Auch diesmal dürfte es an der Abfolge, dem do ut des, gehakt haben: Die Iraner wollten in Wien eine möglichst rasche Aufhebung der Sanktionen erzielen und machten davon alle Zugeständnisse bei der Anzahl der Zentrifugen und der Anreicherung von Uran abhängig; ihre Verhandlungspartner, allen voran die USA, gestanden lediglich eine Suspendierung für die kommenden acht bis zehn Jahre zu, um die Sanktionsmaßnahmen jederzeit wieder in Kraft setzen zu können, sollte Iran sich nicht an die Abmachungen halten. Es ist nach wie vor der Mangel an Vertrauen, der den Iran und die 5+1 davon abhält, den Atomkonflikt zu lösen.
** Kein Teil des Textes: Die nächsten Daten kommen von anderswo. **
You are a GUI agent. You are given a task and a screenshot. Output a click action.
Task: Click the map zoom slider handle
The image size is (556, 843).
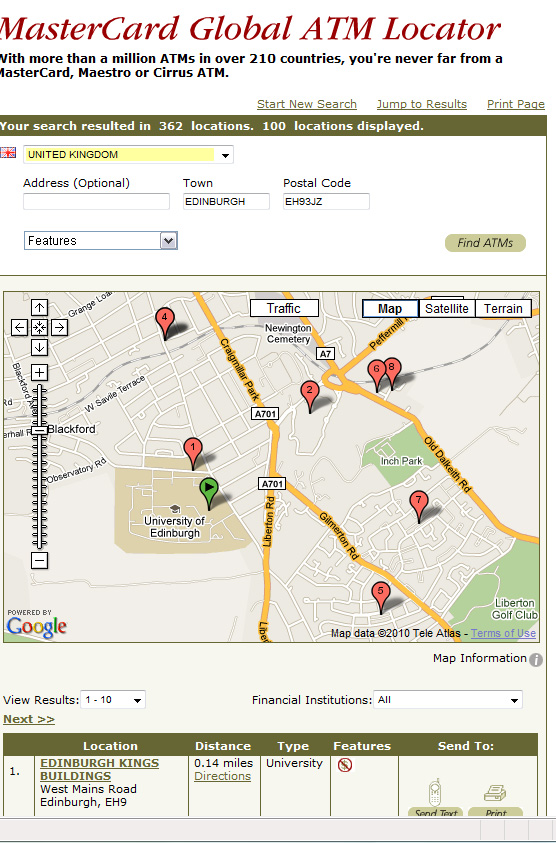pos(39,430)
Wundern muß das niemand: Der Iran hat die Welt mit seinem Atomprogramm in der Vergangenheit mehrmals und systematisch hinters Licht geführt.

Auf der anderen Seite wird sich wohl im Iran jeder fragen, nach welcher Waffe er streben sollte, wenn sein Nachbarstaat, der Irak, bereits völkerrechtswidrig von einer US-geführten „Koalition der Willigen“ überfallen und zerrüttet worden ist, und wenn diese „Koalition der Willigen“ im Zusammenhang mit dem Iran von der „Wurzel allen Übels“ spricht, der „Achse des Bösen“.